Samsung’s previous efforts to get users to participate in its Refund and Exchange Program have consisted of doing things like limiting battery charging to 60% via a software update. It’s now upping the stakes in its strategy to get back all 1.9 million units of the handset, 93% of which have been turned in.
Samsung is planning to roll out yet another software update on December 19 which is set to be distributed within 30 days. The OTA upgrade stops the Galaxy Note 7 from charging and eliminates its ability to work as a mobile device. The step comes across as a bit extreme and invasive, but may be necessary in the brand’s eyes given the phone’s exploding tendencies.

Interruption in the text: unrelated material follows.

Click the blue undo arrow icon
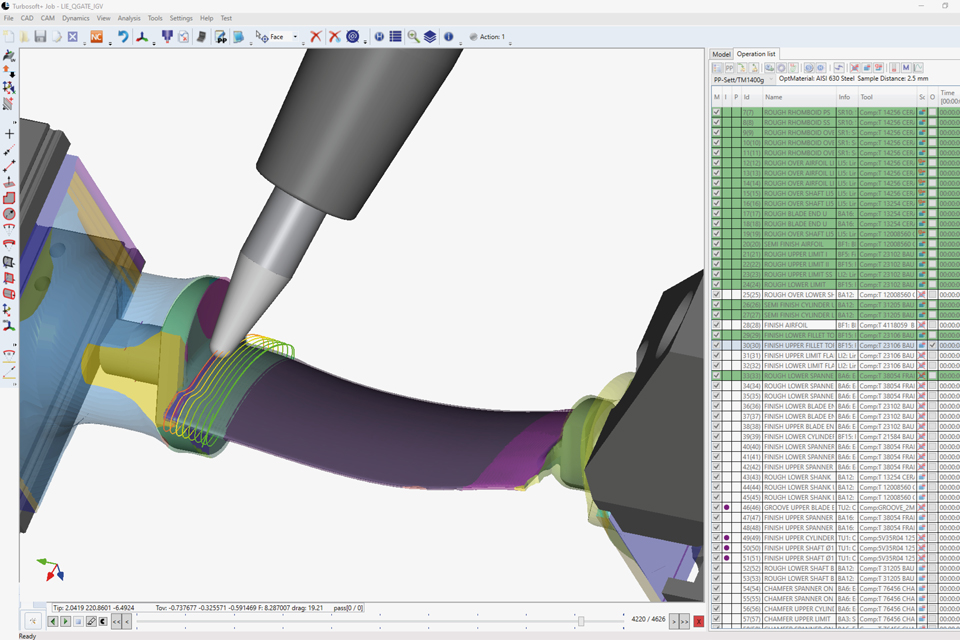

While most carriers appear to be coordinating with Samsung, there is one exception. Verizon is not going to beam out the upgrade because of the risk it could pose to Galaxy Note 7 owners who don’t have another smartphone on hand to swap to. Moreover, it doesn’t want to push out an update which will make contacting first responders, medical professionals, or family impossible in emergencies.
Individuals who are still holding on to their Galaxy Note 7 should immediately power down their handset and submit it to their carrier or point of purchase. They can either opt to get a refund or exchange it for a Samsung or non-Samsung phone.